After a decent full-level hands-on with an upgraded Dante in Devil May Cry 5, we’re proud to report that he is absolutely the real deal. Devil May Cry 5 is built for the fans, its developers say, but Dante is the member of the cast who is clearly most prominently made for those with an existing love for the series.
As such, he’s more immediately complex, with the ability to switch between a slate of melee and ranged weapons on the fly allowing players in the know to create more custom combos quickly. Beyond the weapon options there’s also styles to switch between, and these choices interlace brilliantly and in a way that’ll be familiar to long-standing fans and fun for newcomers to experiment with.

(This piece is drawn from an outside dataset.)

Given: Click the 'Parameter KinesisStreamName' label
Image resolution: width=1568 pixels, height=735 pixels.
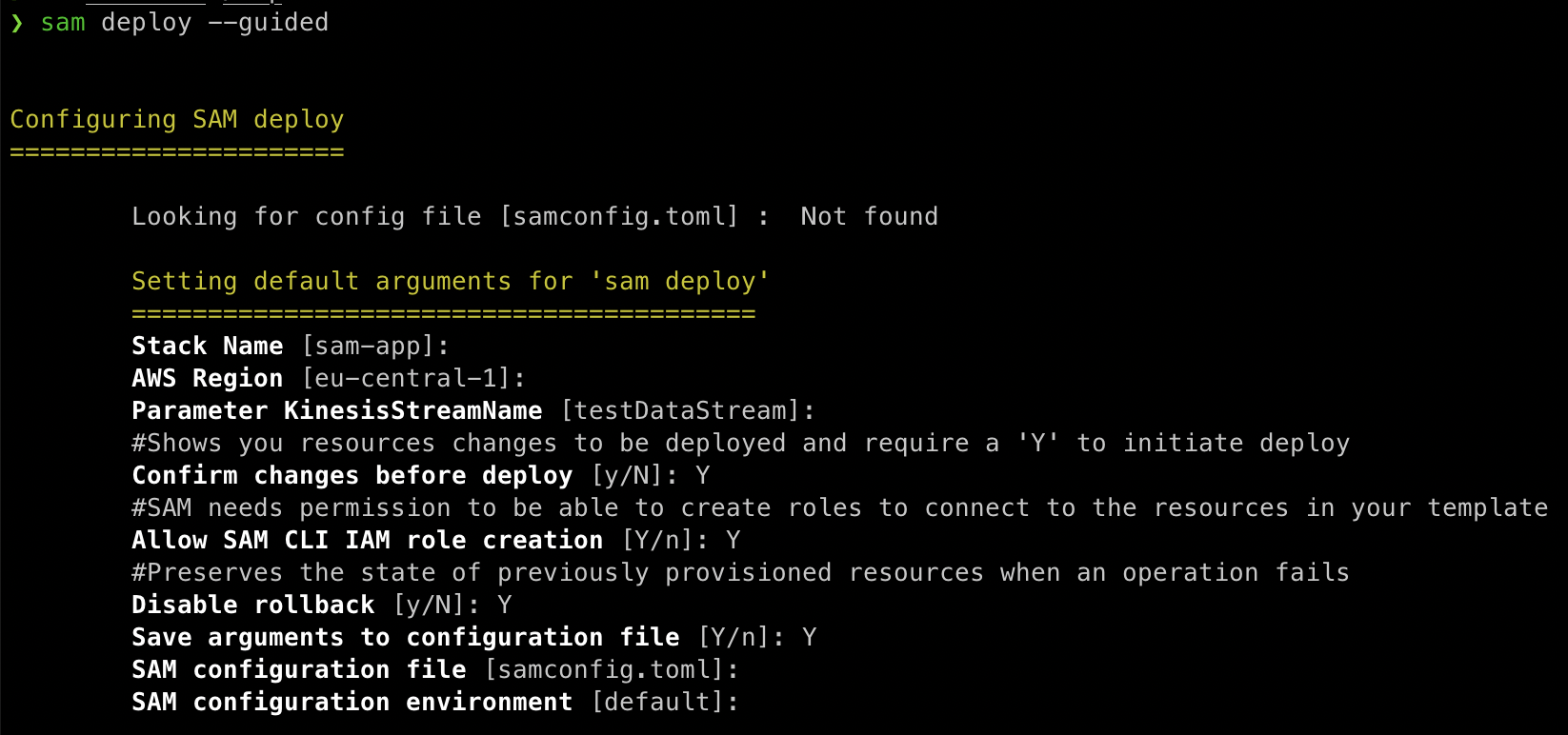Looking at the screenshot, I should [337, 411].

Nero essentially has three options – melee, ranged and his arm. Within these three options there’s a lot of finesse, of course, and therein lies Nero’s hidden depth – but with Dante, the depth of combat is much more overt right from the off.
Dante has the same basic options in a sense, but then has further choices within those categories. Take melee for instance; in this demo he had access to boots for rapid kicking attacks, a sword for a more balanced approach and my personal favourite – a giant motorcycle that Dante rips in two, using each wheel like a chainsaw to grind enemies to dust.
Needless to say it feels bloody good in action. The camera perhaps relies on lock-on to keep up with the hectic movement a little too much just as it did for this Dante back in the day, but in pretty much every other respect Devil May Cry 5’s combat feels like a roaring success.
The concept of ‘game feel’ is a nebulous one and difficult to put into words, but let me put it like this: when you get up to speed and hit a rhythm, Devil May Cry’s combat feels bloody amazing. It looks just as good to match, too.
There’s no pun intended when I echo Kirk’s previous DMC5 hands-on and say the devil is is in the details – the game needs to run smoothly, look good and feel stylish – and it carries those burdens seemingly effortlessly. The pumping soundtrack that ramps up and layers in more instrumentation the better you’re playing is what ties it all together, the final touch that pulls you into that utterly glorious trance-like state of demon-smashing combos.
Probably one of the things that’s impressed me most about my time with Devil May Cry 5 thus far is just how different each member of its cast feels once you finally hop into their stylish boots. Dante doesn’t just have different weapon options – there’s a completely different weight and speed to his movement, and that clearly means players will eventually develop favourites to play as.
In an interview that you’ll be able to read in full here on VG247 next week, Devil May Cry 5 director Hideaki Itsuno and Producer Matt Walker explained that the game plans to lean in to those character distinctions in mission design. Some missions will be built with specific characters in mind, while others will let you choose exactly who to tackle it with. Sometimes you’ll be choosing between two of the protagonists – other times, all three.
Speaking of that third playable character – while Dante and Nero already feel more than different enough for the reasons noted above, that appears to merely be the tip of the iceberg. In that same interview Itsuno and Walker told me that new boy V will play in a manner quite unlike any other character in the DMC series – something which makes sense given that he appeared weak and even needed a cane to walk in the story sequences of the Dante demo.
That meek appearance has me wondering if he could be a spell-slinger or something, but regardless of what it ends up being a third unique play-style is an exciting and intriguing extra – especially given how bloody cool Dante feels in this new iteration of the series.
Dante may have been away, but it’s been worth it. His little alternate-universe detour in DmC was well worth the price of entry anyway, but after this hands-on it’s clear that the ‘real’ Dante has benefited from the sabbatical and the lessons learned from DmC just as much. He’ll be back on the scene more permanently when Devil May Cry 5 launches for Xbox One, PS4 and PC (with newly confirmed system requirements) in March.